**Stated problem:** Can you put the lines of the entries below into a JSON list of strings, one string per line with blank lines left out, starting at the line that contains "Click the BACK" and stopping after the line that contains "pos(292,378)"?

----------------

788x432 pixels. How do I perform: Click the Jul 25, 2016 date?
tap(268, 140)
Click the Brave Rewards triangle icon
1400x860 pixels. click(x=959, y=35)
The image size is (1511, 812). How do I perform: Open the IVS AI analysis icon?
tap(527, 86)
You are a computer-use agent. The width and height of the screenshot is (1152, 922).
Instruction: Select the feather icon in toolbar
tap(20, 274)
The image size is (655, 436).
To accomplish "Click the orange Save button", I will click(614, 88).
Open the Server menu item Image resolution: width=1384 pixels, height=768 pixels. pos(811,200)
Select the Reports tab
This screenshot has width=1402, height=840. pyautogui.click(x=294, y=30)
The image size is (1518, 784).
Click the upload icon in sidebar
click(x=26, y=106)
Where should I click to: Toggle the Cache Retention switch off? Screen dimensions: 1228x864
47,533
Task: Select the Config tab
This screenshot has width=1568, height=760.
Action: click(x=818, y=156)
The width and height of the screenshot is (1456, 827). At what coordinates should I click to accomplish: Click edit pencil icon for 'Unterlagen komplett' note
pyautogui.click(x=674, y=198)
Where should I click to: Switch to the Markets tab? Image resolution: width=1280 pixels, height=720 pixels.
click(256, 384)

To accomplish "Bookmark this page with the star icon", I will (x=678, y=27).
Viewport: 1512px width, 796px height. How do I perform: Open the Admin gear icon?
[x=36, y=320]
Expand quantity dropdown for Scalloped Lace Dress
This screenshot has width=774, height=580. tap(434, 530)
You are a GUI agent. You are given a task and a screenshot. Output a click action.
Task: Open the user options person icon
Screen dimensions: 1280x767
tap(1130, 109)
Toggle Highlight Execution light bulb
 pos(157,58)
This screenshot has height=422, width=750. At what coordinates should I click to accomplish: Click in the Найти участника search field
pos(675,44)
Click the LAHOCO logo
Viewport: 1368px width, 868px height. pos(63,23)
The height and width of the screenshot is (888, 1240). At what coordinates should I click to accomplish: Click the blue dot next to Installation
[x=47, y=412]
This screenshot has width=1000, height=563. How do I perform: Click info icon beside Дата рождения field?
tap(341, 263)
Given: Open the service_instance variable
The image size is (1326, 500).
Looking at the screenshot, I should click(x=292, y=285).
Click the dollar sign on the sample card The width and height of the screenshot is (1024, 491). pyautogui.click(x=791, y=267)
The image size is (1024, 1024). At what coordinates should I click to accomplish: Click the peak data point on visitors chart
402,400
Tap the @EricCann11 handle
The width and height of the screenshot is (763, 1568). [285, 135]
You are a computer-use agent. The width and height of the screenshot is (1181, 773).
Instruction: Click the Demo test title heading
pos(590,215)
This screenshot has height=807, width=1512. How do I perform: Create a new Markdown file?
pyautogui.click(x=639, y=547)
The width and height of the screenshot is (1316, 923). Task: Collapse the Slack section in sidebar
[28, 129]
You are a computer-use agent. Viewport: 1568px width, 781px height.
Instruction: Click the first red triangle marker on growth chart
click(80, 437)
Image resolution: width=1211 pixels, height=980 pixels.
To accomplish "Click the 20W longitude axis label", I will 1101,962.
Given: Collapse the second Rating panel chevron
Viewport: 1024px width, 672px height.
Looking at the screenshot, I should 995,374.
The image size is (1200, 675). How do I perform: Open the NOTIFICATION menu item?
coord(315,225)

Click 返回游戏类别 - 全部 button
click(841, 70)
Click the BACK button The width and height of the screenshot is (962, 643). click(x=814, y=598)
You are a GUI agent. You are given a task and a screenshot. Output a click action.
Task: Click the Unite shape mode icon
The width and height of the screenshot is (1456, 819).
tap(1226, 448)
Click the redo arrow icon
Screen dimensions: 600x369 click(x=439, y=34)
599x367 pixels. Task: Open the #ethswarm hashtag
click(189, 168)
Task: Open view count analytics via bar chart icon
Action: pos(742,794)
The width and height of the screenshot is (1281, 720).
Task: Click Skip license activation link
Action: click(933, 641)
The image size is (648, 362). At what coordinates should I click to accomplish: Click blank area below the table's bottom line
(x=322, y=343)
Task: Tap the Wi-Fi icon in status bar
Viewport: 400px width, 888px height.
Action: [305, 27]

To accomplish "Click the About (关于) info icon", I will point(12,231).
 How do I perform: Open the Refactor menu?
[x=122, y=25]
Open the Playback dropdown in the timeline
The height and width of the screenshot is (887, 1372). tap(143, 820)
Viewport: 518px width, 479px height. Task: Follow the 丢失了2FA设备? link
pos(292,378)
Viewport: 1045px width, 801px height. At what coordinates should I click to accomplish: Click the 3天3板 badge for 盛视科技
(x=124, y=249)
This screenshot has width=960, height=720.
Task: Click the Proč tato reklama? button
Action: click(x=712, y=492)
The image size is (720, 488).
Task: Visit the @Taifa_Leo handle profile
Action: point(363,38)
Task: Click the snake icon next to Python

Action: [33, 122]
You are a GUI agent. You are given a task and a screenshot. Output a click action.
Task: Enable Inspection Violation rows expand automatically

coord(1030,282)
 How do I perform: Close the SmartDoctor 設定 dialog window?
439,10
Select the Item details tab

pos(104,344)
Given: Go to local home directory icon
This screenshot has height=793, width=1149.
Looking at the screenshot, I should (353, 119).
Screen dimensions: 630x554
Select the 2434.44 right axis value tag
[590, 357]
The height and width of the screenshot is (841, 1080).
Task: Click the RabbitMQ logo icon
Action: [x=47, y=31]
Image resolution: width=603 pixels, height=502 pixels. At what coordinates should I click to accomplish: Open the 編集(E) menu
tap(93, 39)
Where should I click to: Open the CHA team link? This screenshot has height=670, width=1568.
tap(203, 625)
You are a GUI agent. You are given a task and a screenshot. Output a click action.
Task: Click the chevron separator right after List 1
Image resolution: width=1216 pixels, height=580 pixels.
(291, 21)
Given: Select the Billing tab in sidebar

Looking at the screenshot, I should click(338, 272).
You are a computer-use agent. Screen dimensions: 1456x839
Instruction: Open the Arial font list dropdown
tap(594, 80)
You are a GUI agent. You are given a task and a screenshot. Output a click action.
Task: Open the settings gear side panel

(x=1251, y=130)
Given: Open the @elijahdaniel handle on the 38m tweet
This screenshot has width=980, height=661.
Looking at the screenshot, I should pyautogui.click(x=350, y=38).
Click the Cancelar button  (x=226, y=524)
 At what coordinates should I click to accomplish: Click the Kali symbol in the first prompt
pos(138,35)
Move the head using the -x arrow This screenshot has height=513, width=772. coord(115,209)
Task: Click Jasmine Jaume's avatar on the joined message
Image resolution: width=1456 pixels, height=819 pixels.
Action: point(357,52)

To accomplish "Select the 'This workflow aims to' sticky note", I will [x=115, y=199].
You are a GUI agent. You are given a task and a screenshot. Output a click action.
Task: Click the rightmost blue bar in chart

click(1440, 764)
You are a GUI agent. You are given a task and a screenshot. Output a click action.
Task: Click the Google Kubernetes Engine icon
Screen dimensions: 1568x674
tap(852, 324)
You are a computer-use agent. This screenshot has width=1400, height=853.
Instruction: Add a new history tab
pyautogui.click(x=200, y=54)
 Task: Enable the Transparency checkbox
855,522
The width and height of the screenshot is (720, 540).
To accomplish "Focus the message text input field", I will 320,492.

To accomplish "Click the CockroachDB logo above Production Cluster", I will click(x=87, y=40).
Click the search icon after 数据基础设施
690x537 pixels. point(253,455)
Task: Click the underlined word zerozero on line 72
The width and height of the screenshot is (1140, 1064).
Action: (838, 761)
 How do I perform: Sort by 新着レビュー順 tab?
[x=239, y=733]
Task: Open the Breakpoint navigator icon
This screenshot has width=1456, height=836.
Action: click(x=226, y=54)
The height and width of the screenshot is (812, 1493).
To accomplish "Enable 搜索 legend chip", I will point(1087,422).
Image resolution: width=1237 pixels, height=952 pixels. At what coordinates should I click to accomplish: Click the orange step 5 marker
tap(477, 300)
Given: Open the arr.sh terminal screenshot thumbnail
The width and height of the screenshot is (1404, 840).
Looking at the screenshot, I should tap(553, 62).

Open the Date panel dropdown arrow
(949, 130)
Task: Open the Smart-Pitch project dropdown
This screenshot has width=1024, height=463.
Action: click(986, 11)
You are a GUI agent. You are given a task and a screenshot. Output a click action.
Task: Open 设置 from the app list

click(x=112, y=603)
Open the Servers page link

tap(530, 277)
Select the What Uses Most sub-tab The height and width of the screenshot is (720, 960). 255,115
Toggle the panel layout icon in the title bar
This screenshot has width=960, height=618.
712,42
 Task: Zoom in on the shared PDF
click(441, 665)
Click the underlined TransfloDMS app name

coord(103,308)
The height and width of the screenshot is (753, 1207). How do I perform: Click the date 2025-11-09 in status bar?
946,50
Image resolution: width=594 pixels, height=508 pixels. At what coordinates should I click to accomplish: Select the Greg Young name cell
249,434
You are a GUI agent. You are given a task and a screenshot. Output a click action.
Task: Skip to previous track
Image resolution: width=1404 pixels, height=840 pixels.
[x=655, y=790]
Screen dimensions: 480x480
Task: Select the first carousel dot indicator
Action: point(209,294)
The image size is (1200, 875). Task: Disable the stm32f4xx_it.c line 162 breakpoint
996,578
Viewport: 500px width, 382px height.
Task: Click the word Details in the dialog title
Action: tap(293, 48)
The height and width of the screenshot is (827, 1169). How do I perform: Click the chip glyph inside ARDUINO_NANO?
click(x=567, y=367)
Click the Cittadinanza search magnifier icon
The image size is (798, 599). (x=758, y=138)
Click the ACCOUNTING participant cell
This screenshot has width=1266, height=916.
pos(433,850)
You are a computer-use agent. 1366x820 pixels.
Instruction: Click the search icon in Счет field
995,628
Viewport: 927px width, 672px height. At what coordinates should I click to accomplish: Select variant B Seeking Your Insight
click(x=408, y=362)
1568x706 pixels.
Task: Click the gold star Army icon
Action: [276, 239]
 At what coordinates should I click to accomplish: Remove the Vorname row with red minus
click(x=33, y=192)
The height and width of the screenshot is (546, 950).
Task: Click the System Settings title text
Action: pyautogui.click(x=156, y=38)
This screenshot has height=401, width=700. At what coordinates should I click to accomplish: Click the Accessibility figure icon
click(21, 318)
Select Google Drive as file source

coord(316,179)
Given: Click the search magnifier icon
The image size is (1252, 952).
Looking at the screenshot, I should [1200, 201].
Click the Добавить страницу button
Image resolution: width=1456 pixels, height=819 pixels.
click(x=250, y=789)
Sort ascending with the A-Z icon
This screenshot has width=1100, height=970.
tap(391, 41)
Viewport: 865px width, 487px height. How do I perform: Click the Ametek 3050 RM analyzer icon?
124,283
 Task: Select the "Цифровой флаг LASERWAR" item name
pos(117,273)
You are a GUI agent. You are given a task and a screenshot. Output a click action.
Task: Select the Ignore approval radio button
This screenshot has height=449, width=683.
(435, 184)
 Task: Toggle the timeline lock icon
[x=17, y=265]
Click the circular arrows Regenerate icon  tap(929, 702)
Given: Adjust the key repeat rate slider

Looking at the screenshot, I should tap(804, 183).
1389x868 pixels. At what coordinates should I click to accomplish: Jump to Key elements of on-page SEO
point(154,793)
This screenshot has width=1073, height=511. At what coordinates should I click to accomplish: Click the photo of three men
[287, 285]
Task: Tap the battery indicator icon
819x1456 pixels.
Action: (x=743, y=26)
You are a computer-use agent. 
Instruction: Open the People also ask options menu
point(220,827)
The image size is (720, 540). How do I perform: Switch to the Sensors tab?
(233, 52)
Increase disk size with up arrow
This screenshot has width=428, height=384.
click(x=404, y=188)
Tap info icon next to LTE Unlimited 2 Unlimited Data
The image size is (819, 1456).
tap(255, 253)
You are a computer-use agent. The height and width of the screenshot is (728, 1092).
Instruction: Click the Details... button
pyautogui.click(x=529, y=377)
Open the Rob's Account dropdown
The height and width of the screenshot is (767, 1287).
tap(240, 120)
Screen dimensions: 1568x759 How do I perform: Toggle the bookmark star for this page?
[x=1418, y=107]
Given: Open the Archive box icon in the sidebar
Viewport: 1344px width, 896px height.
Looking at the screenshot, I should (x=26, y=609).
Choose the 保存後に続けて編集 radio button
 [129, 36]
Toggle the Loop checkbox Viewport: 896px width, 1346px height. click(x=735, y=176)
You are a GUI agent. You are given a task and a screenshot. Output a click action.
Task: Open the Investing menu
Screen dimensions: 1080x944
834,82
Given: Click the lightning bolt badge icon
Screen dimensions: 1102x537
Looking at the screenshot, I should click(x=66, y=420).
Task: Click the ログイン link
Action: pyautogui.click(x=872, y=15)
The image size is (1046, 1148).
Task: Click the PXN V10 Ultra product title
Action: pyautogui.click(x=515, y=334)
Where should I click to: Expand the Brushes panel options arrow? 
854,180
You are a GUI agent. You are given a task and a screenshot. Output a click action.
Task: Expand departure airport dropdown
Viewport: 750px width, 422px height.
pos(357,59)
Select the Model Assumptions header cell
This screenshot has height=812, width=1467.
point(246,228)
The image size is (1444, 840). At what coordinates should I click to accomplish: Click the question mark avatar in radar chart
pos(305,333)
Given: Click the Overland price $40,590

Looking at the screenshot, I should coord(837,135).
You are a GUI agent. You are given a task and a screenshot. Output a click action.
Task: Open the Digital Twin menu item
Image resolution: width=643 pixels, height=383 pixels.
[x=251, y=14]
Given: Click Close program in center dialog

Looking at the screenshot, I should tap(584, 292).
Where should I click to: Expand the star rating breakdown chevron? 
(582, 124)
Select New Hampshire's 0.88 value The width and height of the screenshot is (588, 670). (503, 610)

----------------

**Task solution:**
[
  "Click the BACK button The width and height of the screenshot is (962, 643). click(x=814, y=598)",
  "You are a GUI agent. You are given a task and a screenshot. Output a click action.",
  "Task: Click the Unite shape mode icon",
  "The width and height of the screenshot is (1456, 819).",
  "tap(1226, 448)",
  "Click the redo arrow icon",
  "Screen dimensions: 600x369 click(x=439, y=34)",
  "599x367 pixels. Task: Open the #ethswarm hashtag",
  "click(189, 168)",
  "Task: Open view count analytics via bar chart icon",
  "Action: pos(742,794)",
  "The width and height of the screenshot is (1281, 720).",
  "Task: Click Skip license activation link",
  "Action: click(933, 641)",
  "The image size is (648, 362). At what coordinates should I click to accomplish: Click blank area below the table's bottom line",
  "(x=322, y=343)",
  "Task: Tap the Wi-Fi icon in status bar",
  "Viewport: 400px width, 888px height.",
  "Action: [305, 27]",
  "To accomplish \"Click the About (关于) info icon\", I will point(12,231).",
  " How do I perform: Open the Refactor menu?",
  "[x=122, y=25]",
  "Open the Playback dropdown in the timeline",
  "The height and width of the screenshot is (887, 1372). tap(143, 820)",
  "Viewport: 518px width, 479px height. Task: Follow the 丢失了2FA设备? link",
  "pos(292,378)"
]